Strict liability for the offence of sex with an under-age girl should be reinstated as part of the criminal law, according to the rapporteur on the legal protection of children appointed to advise the Oireachtas.
Prof Finbar McAuley has also proposed a constitutional amendment to reinstate this offence without permitting a defence of mistake as to the age of the girl.
Prof McAuley, an expert in criminal law in UCD, is one of the two rapporteurs on child protection appointed by the then minister for children, Brian Lenihan, in June 2006, in the wake of the Supreme Court ruling striking down the offence of statutory rape, or sex with an under-age girl, to which she could not legally consent.
The court found the 1935 Criminal Law Amendment Act to be unconstitutional because it did not allow a defence of honest mistake as to the age of the girl.
In his report, which went to the Cabinet yesterday, Prof McAuley proposed that a new law reinstating the offence of statutory rape should be designed in a way that did not criminalise sexual experimentation between children. He also recommended that the offence should apply where the defendant was more than two years older than the victim, or in a position of authority.
If there was no constitutional amendment permitting the removal of the honest mistake defence, he proposed that the defendant have to prove, on the balance of probabilities, that his belief that the girl had reached the age of consent was a reasonable one.
Prof McAuley was critical of the logic in the Supreme Court striking down of the 1935 Act, and also criticised the 2006 Criminal Law (Sexual Offences) Act, hastily introduced to plug the hole this created.
He said the logic supporting the decision of the Supreme Court that found the Act unconstitutional was "debatable". "Contrary to the view repeatedly articulated by the court in the course of its judgment, the doctrine of strict liability does not involve the punishment of morally innocent defendants," he said.
Strict liability relates to an offence where it is not necessary to prove criminal intent for an offence to have been committed. The mere facts of the circumstances (in this case, having sex with an under-age girl) give rise to the offence. The 1935 Act did not allow a girl under the age of 17 to consent to sex.
Strict liability is imposed, Prof McAuley explained, "to protect the public interest in situations where the law would effectively be unenforceable if proof of intention of subjective recklessness were required".
In the case in question, he said: "The defendant can fairly be said to have engaged in an inherently risky activity which might turn out to be unlawful [having sex with a girl who might turn out to be under age]. Viewed objectively, having sex with a young girl who might turn out to be under age is blameworthy conduct, and in that sense is the functional equivalent of a blow or a push in unlawful act manslaughter."
Considering how a judgment with such far-reaching consequences came about, he commented that there was a defect in the way the constitutionality of legislation was examined by the Supreme Court, in that legislation received relatively little attention from the legal profession or legal scholars before this court finally determined them, when such consideration would be too late.
One possible remedy to this would be giving a role to an expert, to be called as an amicus curiae (friend of the court), who could give an impartial analysis of the issues at stake.
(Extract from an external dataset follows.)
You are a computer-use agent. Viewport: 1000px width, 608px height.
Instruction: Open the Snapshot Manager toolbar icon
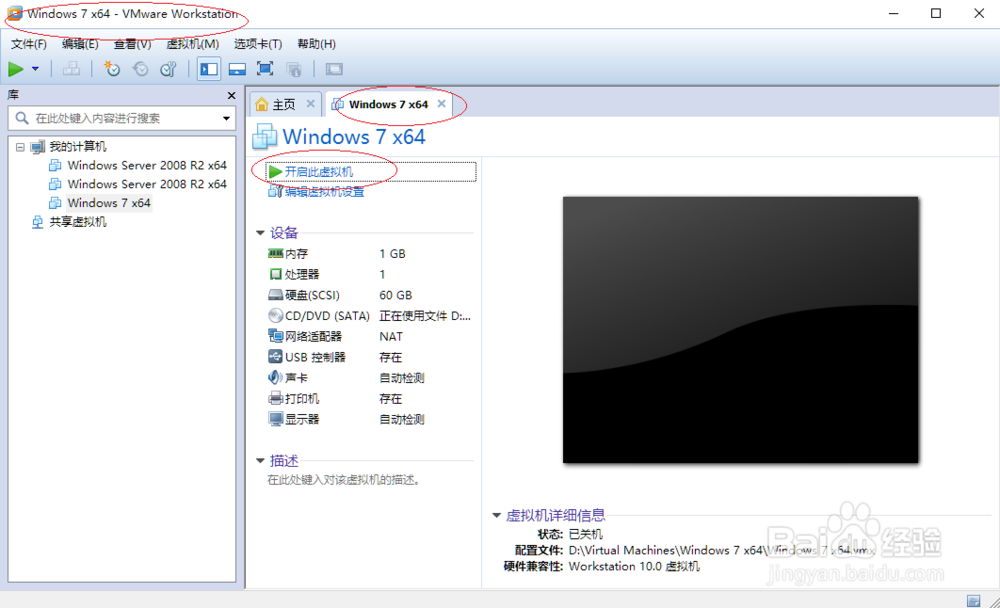(167, 69)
Describing the 1935 Act, Prof McAuley said: "It failed to distinguish between two categories of defendant who deserve to be treated differently on moral grounds: older male predators who fully merit the stigma of conviction and punishment for a serious criminal offence, and young boyfriends of sexually active under-age girls who clearly do not," he said.
Referring to the new 2006 Criminal Law (Sexual Offences) Act, Prof McAuley said it extended the range of prohibited sexual activity involving young people, opening up the possibility of the unnecessary criminalisation of children for sexual experimentation. By including non-standard rape (like rape with an instrument) it removed the focus from the essential purpose of the legislation - the prevention of inappropriate sexual relations with young children. The form of defence of "honest mistake" allowed was not based on "reasonable belief", which would have given a higher degree of protection to children.